Habertürk
    Takipde Kalın!
      Günlük gelişmeleri takip edebilmek için habertürk uygulamasını indirin

        Yaz olunca herkes bir yerlere kaçıyor denizi, güneşi, eğlencesi. Fakat işi gücü olan, şehirden bir yere kıpırdayamayan da birçok kişi var. Peki, bu sıcakta İstanbul’da ne yapılır dersiniz? Bence trafiksiz halinin keyfini çıkarmaya bakın bu güzel şehrin. Mesela Ulus sırtlarında Boğaz’a uçan manzarasıyla Sunset’in yeni konsepti ‘brasserie’de keyifle yemek yiyin. Olmadı geceye karışıp canlı DJ performanslarıyla eğlencenin dibine vurun ya da Nişantaşı Beymen Brasserie’de gelene geçene bakın, eşle dostla sohbet ederken bir yandan lezzetli yemek yiyin. Bu arada günlük hazırlanan her saat lezzetli yemekler sunan Nişantaşı’nın en yenisi Meg Cafe’ye uğramayı da ihmal etmeyin.

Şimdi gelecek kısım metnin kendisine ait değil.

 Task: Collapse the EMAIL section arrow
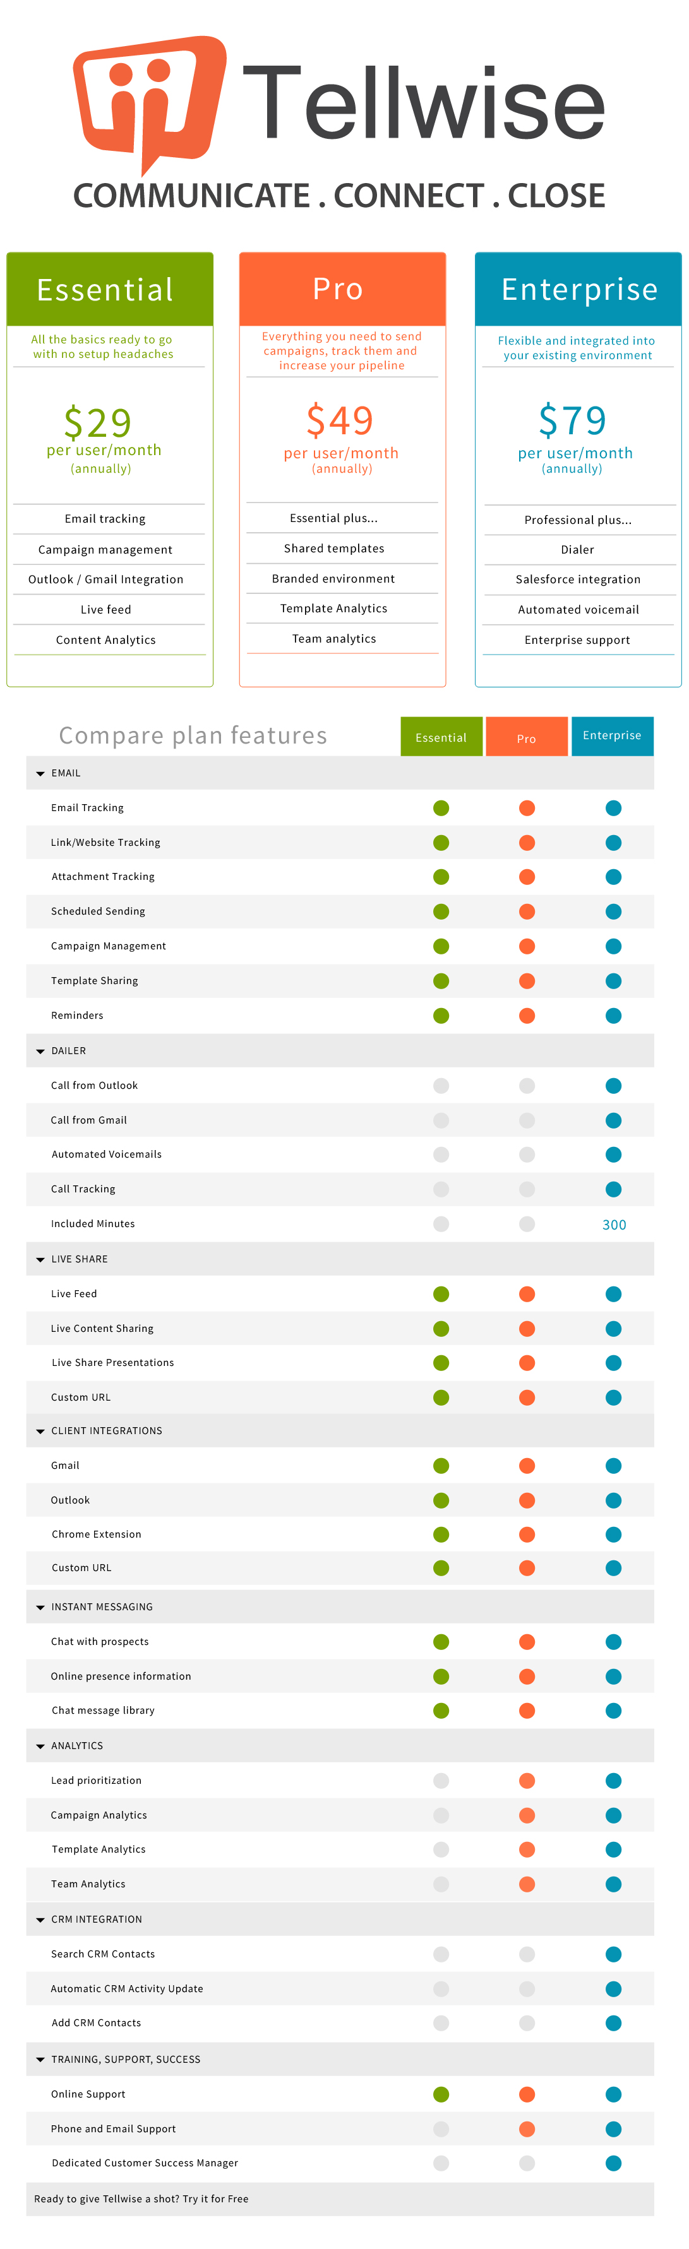pyautogui.click(x=40, y=774)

        İstanbul'un vazgeçilmezi

        Öylesine bir restoran olmadığı konusunda sanırım herkes benimle hemfikirdir. Türkiye’yi geçtim Avrupa’nın sayılı kavlarına birine sahip olması mı desem, dünyaca ünlü suşi ustasının maharetlerini mi saysam, yoksa kurumsal yapısını mı? Sözün özü Sunset İstanbul’a yakışan, hatırlı bir misafirimiz geldiğinde gönül rahatlığı ile götürebileceğimiz bir mekân. Yaz ayı için hummalı bir çalışmayla hizmete soktukları ‘brasserie’ kısmı ayrı bir keyif olmuş. Mimar Fahrettin Aykut’un her detayıyla ilgilenip ortaya koyduğu bölümde ahşap ön planda. Etraf desen yemyeşil, sanırsın vahadasın. Şansına püfür püfür rüzgârı da yakalandın mı kalkmak istemeyeceğin cinsten brasserie bölümü. 12-15 arası öğle servisi veriyorlar. Mönüde daha bir Akdenizliler. Bunun yanında Uzakdoğu lezzetleri de bulmak mümkün. Fransız Şef Fabrice Canelle’in burası için ayrı bir çalışma yapmış. Keçi peyniri ve karidesle doldurulmuş kabak çiçeği tempura, ılık kapari ezmesiyle servis edilen fesleğen püreli fener balığı, fırınlanmış taze kayısı ve közlenmiş patlıcan püresi ile servis edilen kuzu pirzola gibi lezzetler Sunset Bresseria için mönüye girenler. Bunların haricinde Sunset aynı Sunset. Gazi Akyol orkestranın başında. Ömrünü Sunset’e adayan mesleğin duayen ismi. Onunla birlikte İsmail Gökmen de aynı şekilde Gazi Akyol ekolünde ilerliyor. Suşi bölümüne bakıyorsun dünyanın saygı duyduğu Şef Takemura var. Lezzeti sanatla birleştiriyor. Bar bölümüne baktığında Azmi Kılıç bu işin profesörü. Reçetesi kendisine ait kokteyller literatüre girmiş, Azmi’nin tarifleri dünyanın dört bir yanında. Diğer personel ise tecrübeli ve belirli periyotlarla eğitimden geçiyorlar. Zaten aksi olsa bu kurumsal yapı tutturulamazdı. Böyle bir ekibi bir araya getiren ve devamlılığı sağlayarak İstanbul’a yüz akı bir mekân kazandıran Sunset’in sahibi Barış Tansever övgüleri hak ediyor. Sektörde 5 yılını tamamlayana klasik denilirken Barış yaklaşık çeyrek asırdır Sunset’i başarıdan başarıya taşıyor. Peki, yaz olur da eğlence olmaz mı? Sunsetçiler eğlenceyi de es geçmemişler. Akşam 10.30 gibi başlayan müzik sabaha karşı 03.00’e kadar susmuyor. Aydın Katırcıoğlu, Tarık Koray, Can Hatipoğlu gibi DJ’ler pazar pazartesi günleri hariç performans sergiliyorlar. Bunlara ilaveten Mehmet Garan, BeeGee Birol Giray, Murat Tokuz, DJ Yakuza ve New York Boom Boom Room’un ünlü DJ’i Blu Jemz bu yazın sürprizleri.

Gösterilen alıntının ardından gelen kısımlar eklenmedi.